Suite à la fermeture du sulfureux site megaupload.com, nous avons cherché à comprendre comment la justice américaine avait procédé pour faire disparaitre en quelques heures le site Web d’une société basée à Hong Kong, dont seule une petite partie des serveurs était hébergée sur le territoire des Etats-Unis. Nous avons voulu savoir s’il existait un « interrupteur » géant sur le réseau Internet, et qui peut vraiment l’activer. Bref, je vous propose un petit voyage chez les acteurs qui font l’Internet.
L’ICANN
L’Internet Corporation for Assigned Names and Numbers (ICANN) a été créée en 1998 par le gouvernement américain. Il s’agit de l’autorité qui gère les extensions dites de premiers niveaux des noms de domaines (à savoir les .com, .net, .fr, etc.) et assure la gestion du système d’adressage IP du Web. Le statut et le rôle de l’ICANN sont soumis à controverse, car bien que sa compétence soit mondiale, elle reste soumise à la justice de l’état de Californie. Compte tenu du rôle stratégique de l’ICANN, de nombreux pays militent pour qu’il soit dirigé par un organisme indépendant, comme l’ONU par exemple.
Les Registry : VERISIGN, AFNIC, EURID …
Si l’ICANN est l’autorité qui gère toutes les extensions de premiers niveaux, dans les faits, elle délègue l’enregistrement et la gestion des noms de domaines à des « Registres Internet » (Registry) en fonction des extensions. Ainsi la gestion des .com est assurée par la société privée américaine Verisign, les .fr sont gérés par l’AFNIC qui est une association française loi 1901, ou encore l’EURID qui est une association belge en charge des .eu. Chaque registry suit ses propres règles d’enregistrement des domaines et est soumis aux décisions de la justice nationale de leur pays.
Les registrars : GANDI, OVH …
Ces registres Internet (Registry) s’appuient eux même sur des bureaux d’enregistrement (Registrar) qui assurent la vente directe auprès du client final. Ces bureaux d’enregistrement assurent également la mise à jour du système DNS, c’est-à-dire la base de correspondance entre les adresses IP et les noms de domaine.

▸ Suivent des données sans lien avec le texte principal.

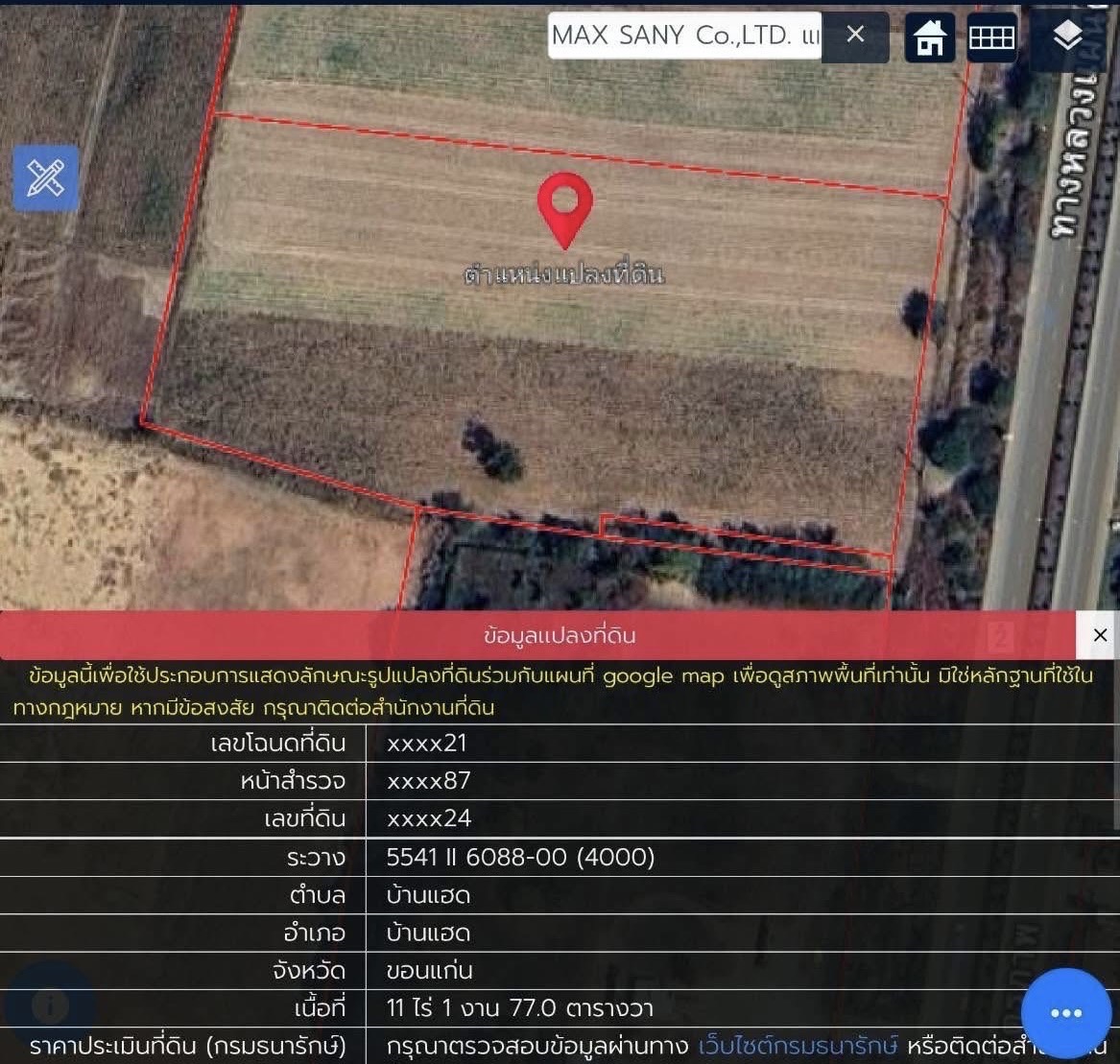
Task: Open the grid table view icon
Action: click(991, 37)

Les Hébergeurs Web : OVH, AMEN, 1&1 …
L’hébergeur web est une entité (généralement une société commerciale) qui met à disposition des capacités (serveurs, réseaux, etc.) permettant de mettre à disposition des internautes des sites/services Web. Généralement les hébergeurs Web assurent également le rôle de registrar. C’est le cas par exemple de la société OVH, le leader français de l’hébergement. Généralement les Agences Web travaillent directement auprès des hébergeurs Web.
Les opérateurs Télécoms et FAI : Orange, SFR, Free …
Les opérateurs Télécoms et FAI (Fournisseur d’Accès Internet) assurent l’accès à Internet et le transfert des données auprès du grand public et des entreprises.
Note : Et le W3C alors ?
Le W3C (World Wide Web Consortium) est un organisme à part, fondé en octobre 1994 et à but non-lucratif. Il est l’organisme de standardisation chargé de définir et de faire la promotion des technologies du World Wide Web (HTML, CSS, XHTML, XML, PNG, etc.). De fait, le W3C a acquis une légitimité qui lui permet de guider les technologies du Web dans une même direction sur le long terme et ainsi d’améliorer leur compatibilité. Par la même occasion il permet de mettre en place des directives sur des sujets variés tels que l’accessibilité des sites Web. De par sa philosophie, le W3C a toujours privilégié l’échange afin d’aboutir à des recommandations, qu’il ne considère d’ailleurs pas comme des normes standardisées. Le W3C laisse ensuite aux différents acteurs de l’Internet la liberté de suivre ou non ses recommandations.
Conclusion
Vous l’avez compris, chacun de ces acteurs peut potentiellement supprimer un site sur la base d’une injonction de justice de son pays. Ainsi, une injonction de la justice américaine est suffisante pour imposer à la société Verisign (Registry du .com) la fermeture de n’importe lequel des 95 millions de noms de domaine en .com, qu’il s’agisse d’un site américain ou non. C’est ce qui s’est passé dans le cas du site Megaupload.com. Cela pose bien sûr beaucoup de questions d’autant qu’il y a eu plusieurs précédents, ainsi en 2011, la justice américaine avait fait fermer le site espagnol de football rojadirecta dont elle jugeait les activités illégales, ce qui avait été déclaré totalement illégitime par la justice espagnole. Dans les faits, le gouvernement américain a bien la mainmise sur l’Internet dans la mesure où l’ICANN reste directement dépendante de la justice américaine.